Nel 2006, la figura di Padre Fedele fu travolta da un’accusa grave: una suora lo denunciò per violenza sessuale. Questo evento scatenò un’ondata di clamore mediatico che portò all’arresto del religioso e alla sua sospensione a divinis, impedendogli di celebrare Messa e costringendolo all’allontanamento dall’Ordine dei Cappuccini. Per anni, il suo nome divenne sinonimo di controversie legali piuttosto che di atti di carità. Tuttavia, nel 2015, dopo un lungo iter giudiziario, Padre Fedele ottenne l’assoluzione in secondo grado, e nel 2016 la Corte di Cassazione confermò la sua innocenza con la formula “il fatto non sussiste”. Nonostante la sua riabilitazione legale, la Chiesa non revocò mai la sospensione, nonostante i ripetuti appelli di Padre Fedele per essere reintegrato.

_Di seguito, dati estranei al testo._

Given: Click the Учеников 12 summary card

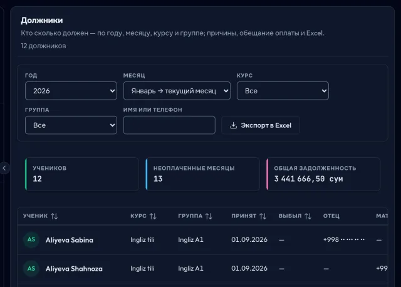Looking at the screenshot, I should click(x=82, y=174).
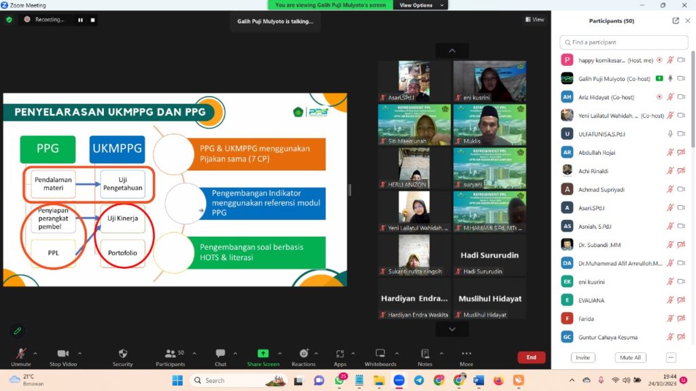Screen dimensions: 696x391
Task: Click the Mute All button
Action: pyautogui.click(x=630, y=357)
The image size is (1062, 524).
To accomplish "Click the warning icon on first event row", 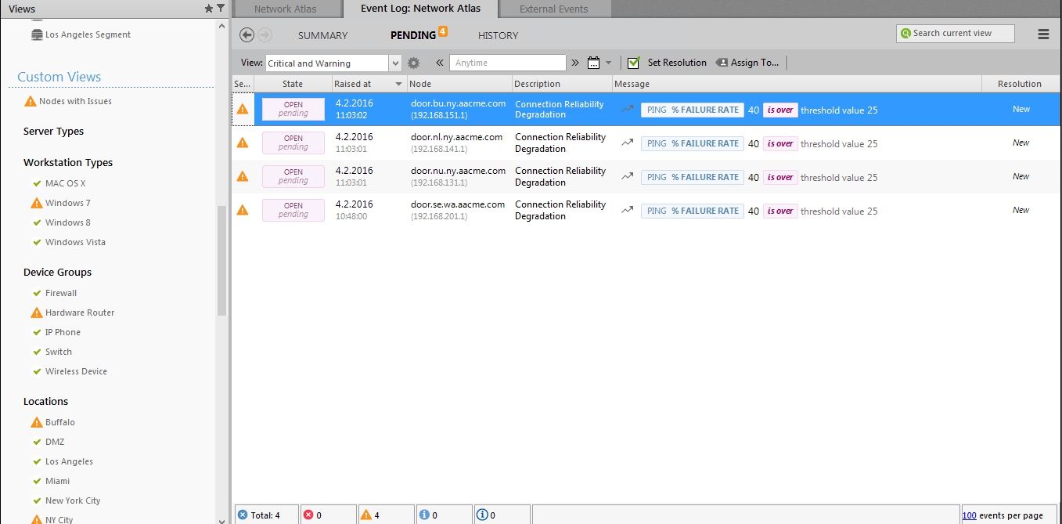I will coord(243,109).
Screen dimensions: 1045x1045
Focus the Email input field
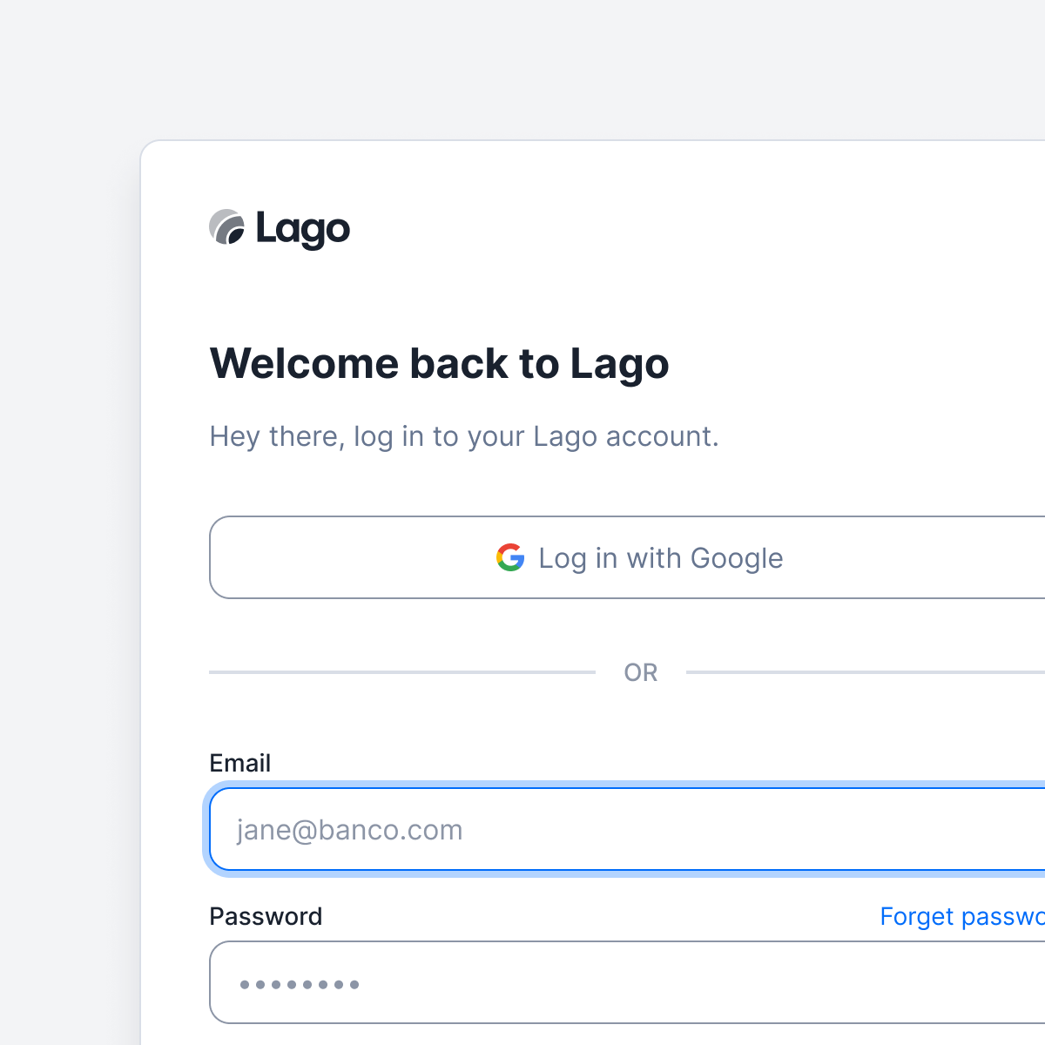click(627, 829)
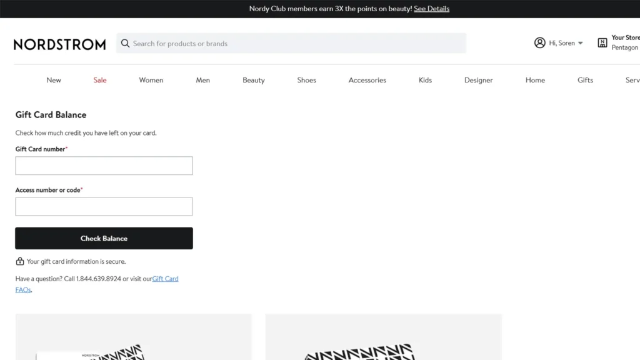640x360 pixels.
Task: Open the Beauty menu
Action: (253, 80)
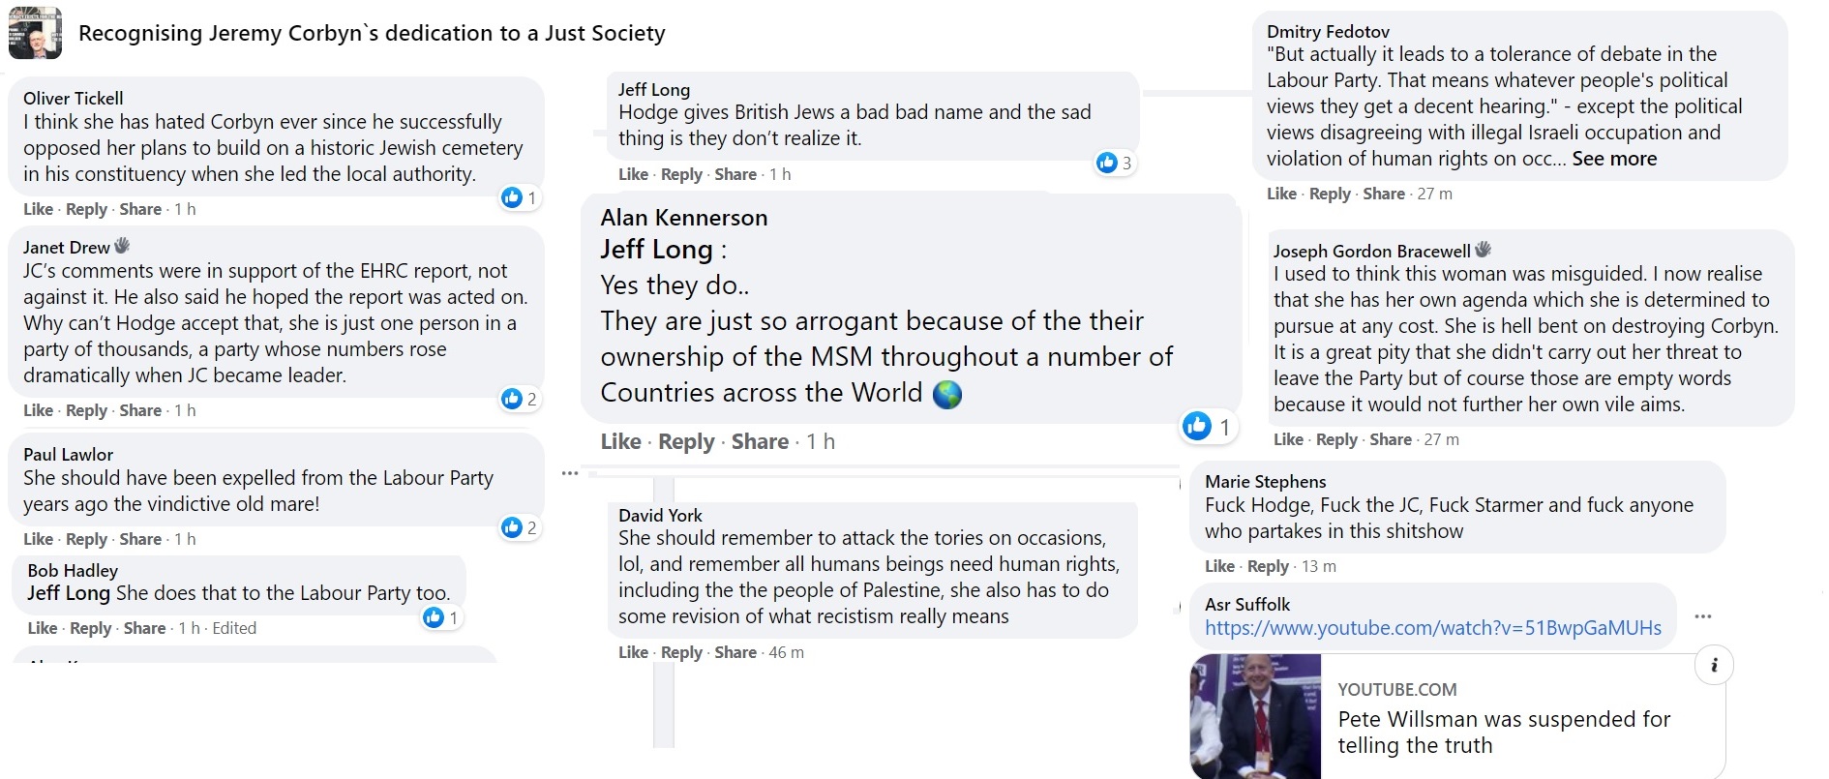This screenshot has width=1829, height=779.
Task: Toggle Like on Oliver Tickell's comment
Action: [x=39, y=209]
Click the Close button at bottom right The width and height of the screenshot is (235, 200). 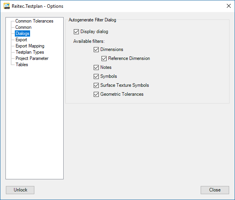[x=215, y=190]
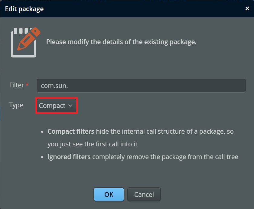Screen dimensions: 254x209
Task: Click the red required asterisk beside Filter
Action: [27, 86]
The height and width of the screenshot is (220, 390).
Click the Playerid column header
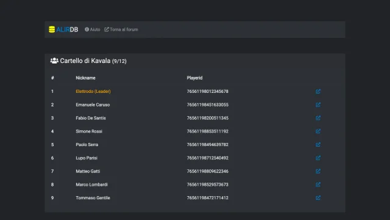194,78
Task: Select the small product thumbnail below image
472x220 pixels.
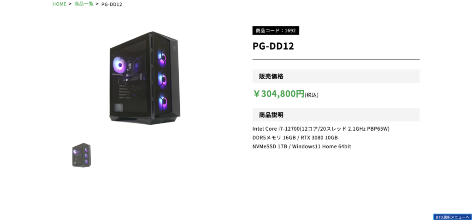Action: coord(82,155)
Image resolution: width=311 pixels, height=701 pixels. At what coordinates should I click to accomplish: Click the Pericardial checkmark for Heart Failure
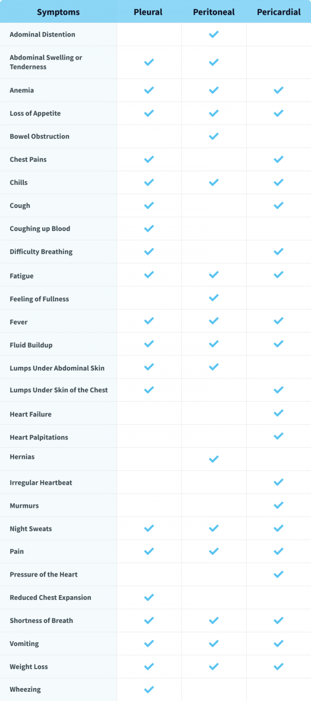point(278,413)
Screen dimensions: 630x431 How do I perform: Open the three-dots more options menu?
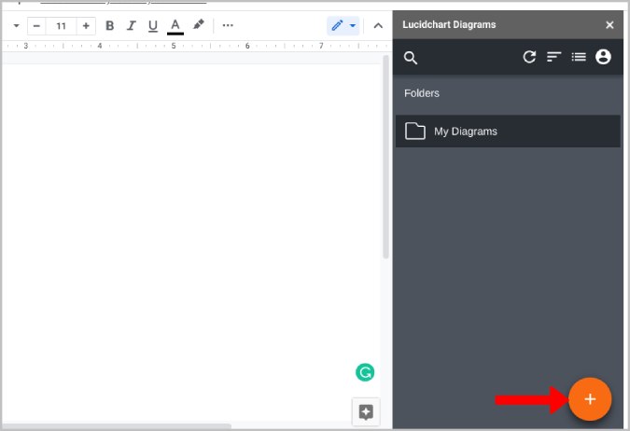pyautogui.click(x=228, y=25)
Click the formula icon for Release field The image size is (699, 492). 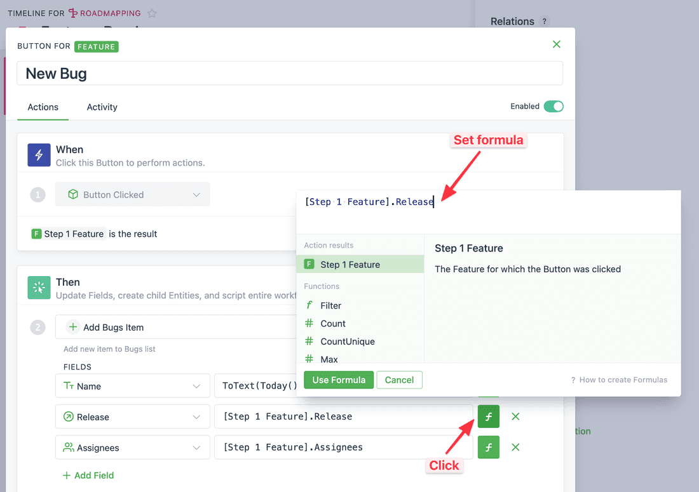click(488, 416)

Le ultime volontà di Padre Fedele
Negli ultimi giorni della sua vita, secondo quanto riportato da fonti locali, Padre Fedele espresse il desiderio di celebrare almeno un’ultima Messa. Monsignor Giovanni Checchinato, vescovo di Cosenza, lo aveva recentemente visitato e si era mostrato disponibile ad accoglierlo nuovamente nella comunità ecclesiastica. Tuttavia, la morte del religioso sopraggiunse prima che questo desiderio potesse essere realizzato. La sua figura, segnata da una lunga vicenda giudiziaria e da una sospensione che non trovò mai una revisione, rimarrà nella memoria collettiva come quella di un uomo la cui vita fu profondamente influenzata da eventi drammatici e controversi. La sua storia solleva interrogativi sulla gestione delle accuse all’interno della Chiesa, sul significato della riabilitazione e sul perdono, temi che continuano a essere di grande attualità nel dibattito pubblico.